The Future is ChicagoNow

It's been eminently fashionable to bash Sam Zell for his gutting of Tribune Co., and with good reason—a copy of the Baltimore Sun I saw recently looked about as substantial as a cocktail napkin, and that was before the Sun's latest newsroom layoffs. The chain's other papers aren't much better, by all reports.
But Zell's minions have also been doing more innovation than a lot of their counterparts in the industry, fiddling with everything from radical redesigns to ambitious hyperlocal networks. And now Tribune seems ready to unleash its most interesting experiment in reinvention yet: ChicagoNow.
It's a little hard to see exactly what ChicagoNow is up to—the beta site is still very much a work in progress, with a launch promised in a few weeks. But there are strong hints available if you click around the site, and a very promising—even thrilling—description of what's coming in a promotional video here. The ChicagoNow staff is blogging about its progress, too.
At its core, ChicagoNow appears to be an effort to create a new kind of local site by aggregating and curating local bloggers, staff material and other content, with a heavy sprinkling of social features, mobile options and other goodies.
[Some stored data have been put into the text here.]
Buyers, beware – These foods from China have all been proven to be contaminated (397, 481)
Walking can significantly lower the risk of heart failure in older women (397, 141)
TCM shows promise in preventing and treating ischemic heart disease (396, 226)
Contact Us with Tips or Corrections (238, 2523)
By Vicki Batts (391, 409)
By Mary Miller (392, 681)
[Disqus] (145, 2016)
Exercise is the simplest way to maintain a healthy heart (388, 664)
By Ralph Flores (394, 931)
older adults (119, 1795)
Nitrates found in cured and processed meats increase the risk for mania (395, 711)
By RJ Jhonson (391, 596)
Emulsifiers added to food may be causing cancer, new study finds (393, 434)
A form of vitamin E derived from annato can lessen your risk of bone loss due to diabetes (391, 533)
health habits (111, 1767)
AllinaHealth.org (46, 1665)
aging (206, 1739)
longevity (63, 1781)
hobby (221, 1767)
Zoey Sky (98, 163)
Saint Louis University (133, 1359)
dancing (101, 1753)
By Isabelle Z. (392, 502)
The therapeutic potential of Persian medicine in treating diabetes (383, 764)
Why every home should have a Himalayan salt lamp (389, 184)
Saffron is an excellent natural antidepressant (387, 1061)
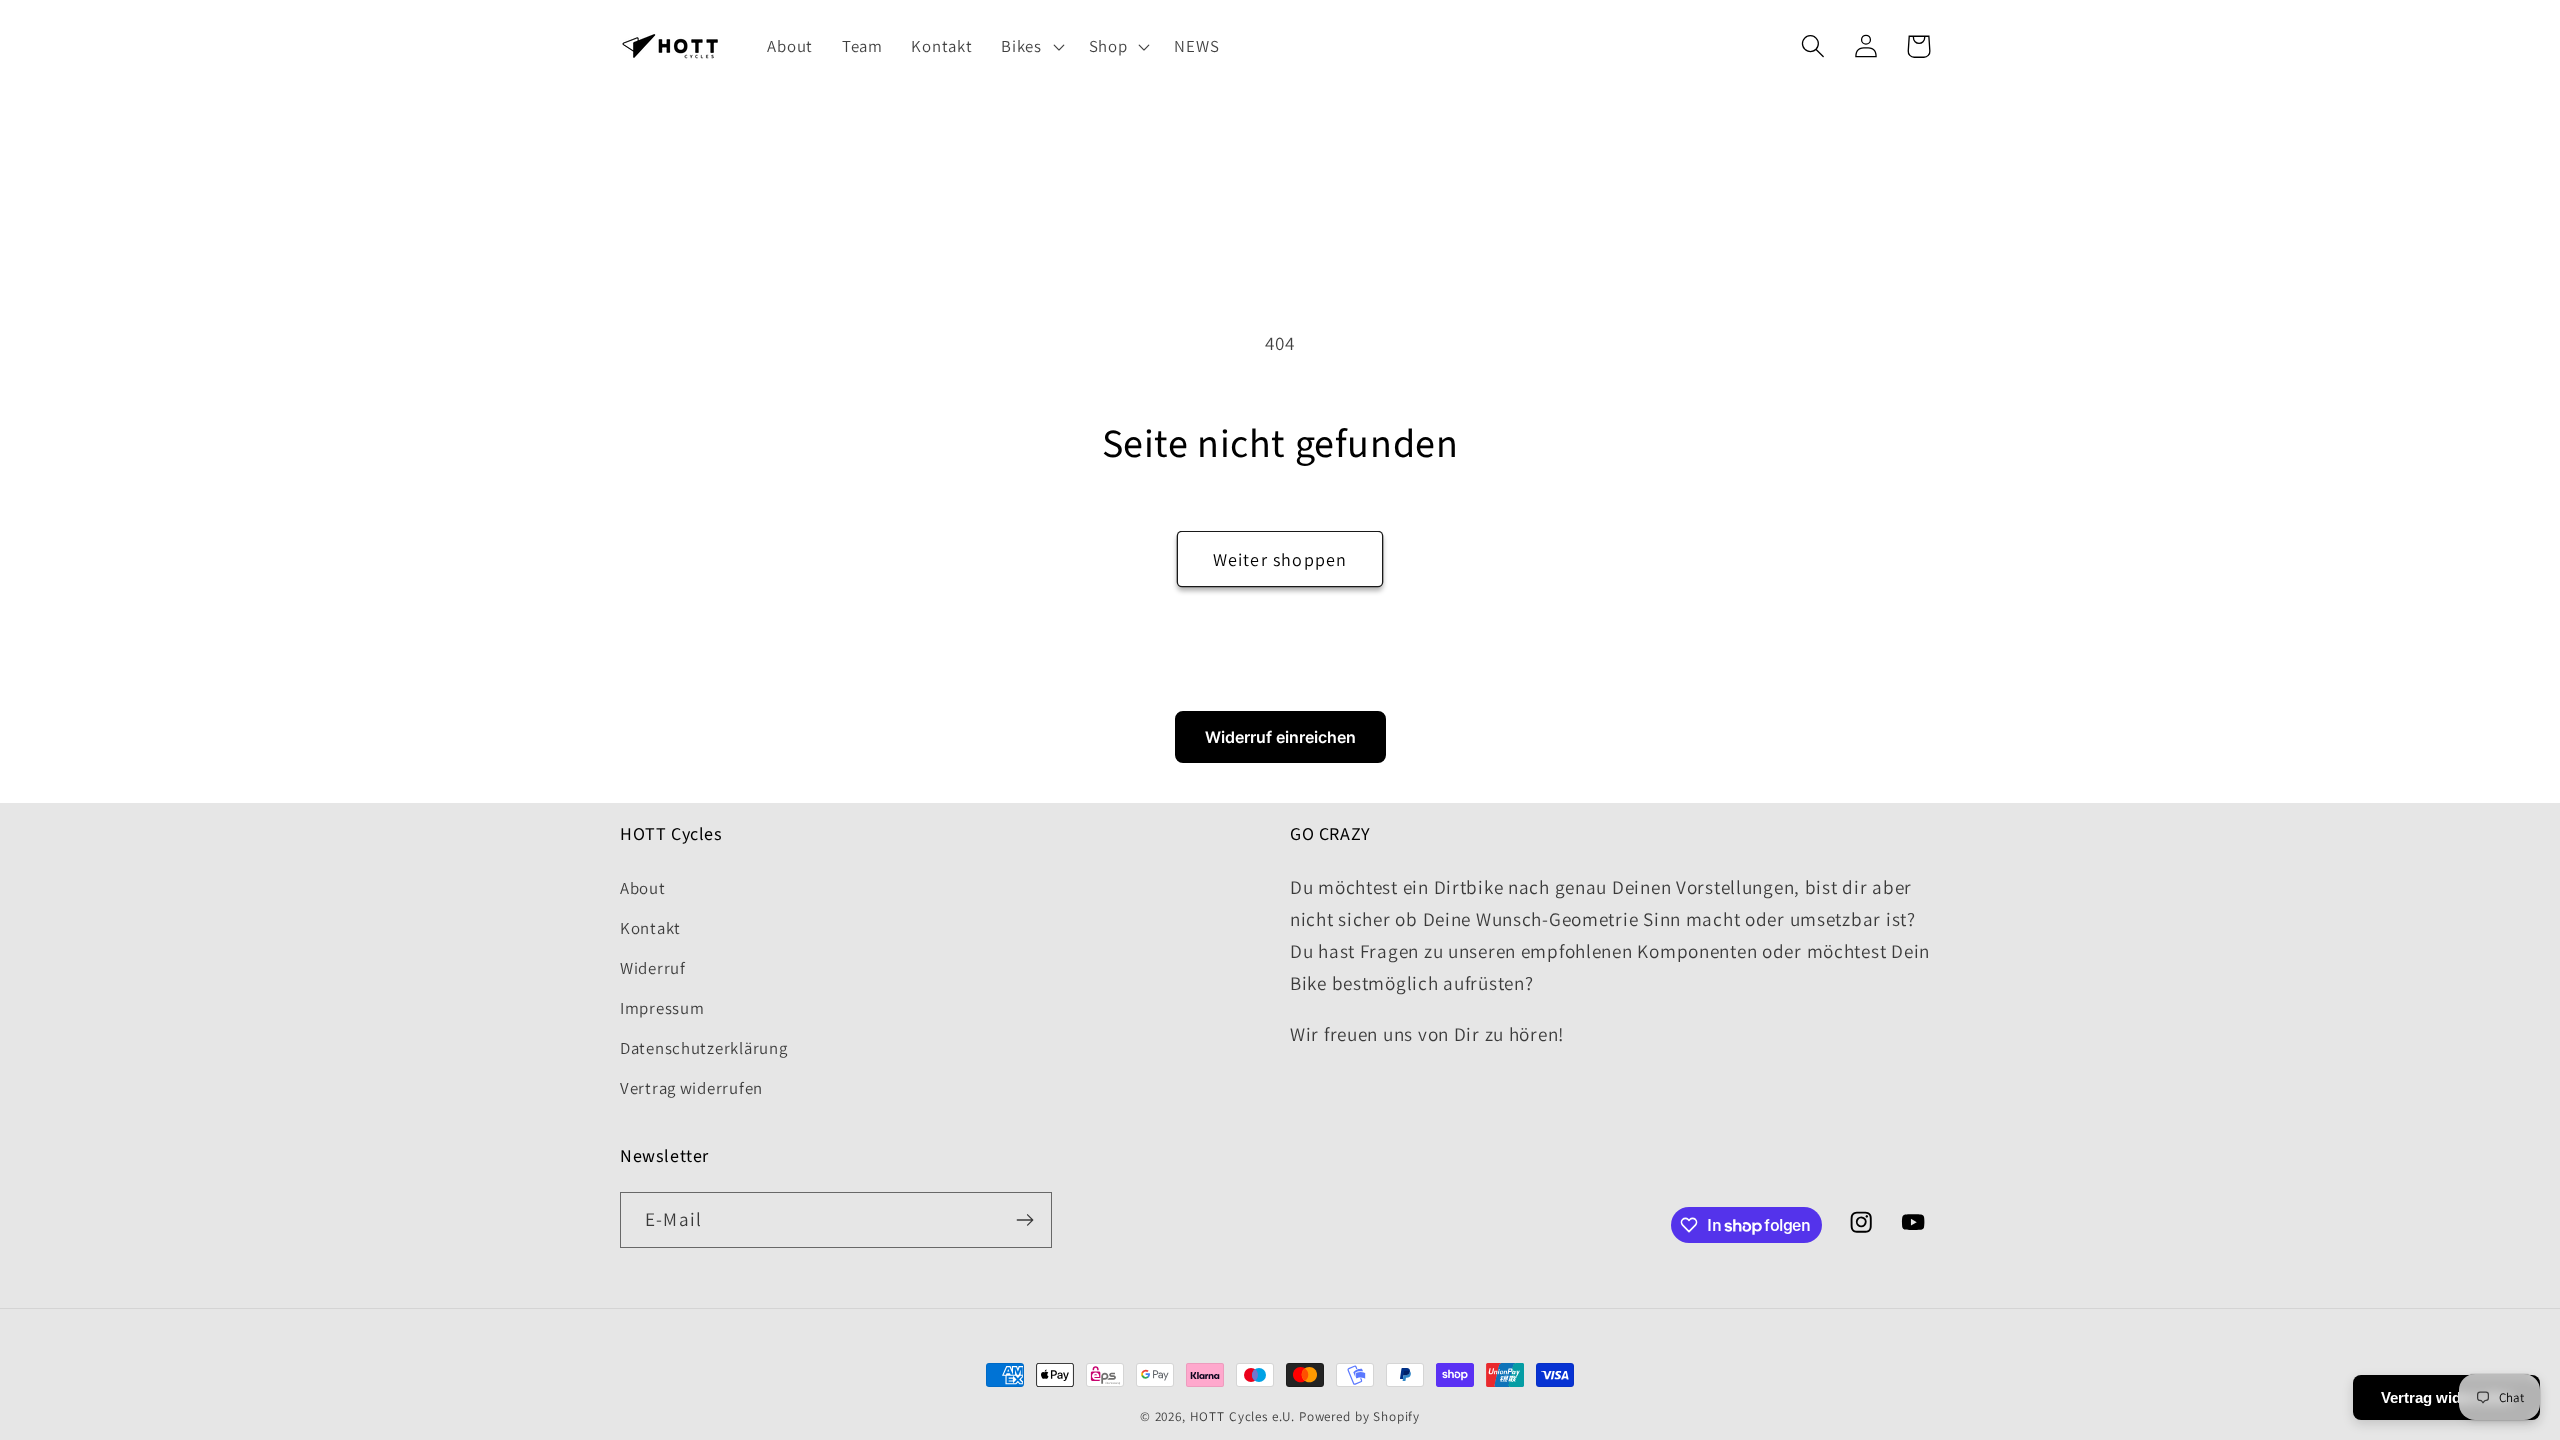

The video called it "HuffingtonPost meets Facebook for Chicago," which may be a bit strong, but it's a healthy ambition. This is the sort of source-neutral, smartly curated, aggregation-heavy, social-savvy, distribution-prolific local site that every news organization should be doing. It's what Web-centric companies like HuffingtonPost (which already has its own local Chicago blog/aggregation site) do naturally.
It remains to be seen how ChicagoNow will grow from its sketchy beta—the initial hints of content are good, but it needs an interface, and a good one is shown in a teaser graphic on the home page, reproduced here—but the Zellots are taking a huge step in the right direction. Finally, at long last, something very different than just pasting the newspaper on a screen. (It sure beats weird, timid, token efforts like the NY Times' new "social media editor." Wow. Bold.)
ChicagoNow is probably too late to the game to really help Tribune, alas, given the crappy economics of the newspaper business these days. But at least one of the big publishers is trying something radical, visionary and out of the box. It's about damn time. Everybody else in the industry should be following the development of ChicagoNow closely—and scrambling like crazy to get their own curated, aggregated, social sites ready for their markets.
In other words, it's the obvious way to go, the kind of thing people like Jeff Jarvis and I have advocated for years—do what you do best and link to the rest, as Jeff aptly puts it. Phil Anschutz's Examiner.com is quietly building cookie-cutter curated, aggregated sites around the country, and the NBC-owned TV stations are doing the same. But as far as I know, Tribune is the first major newspaper company to take this overdue leap into the future in a major way in its home market—the market it knows best and in which it can bring its expertise and power to bear for readers (and advertisers). Kudos to them.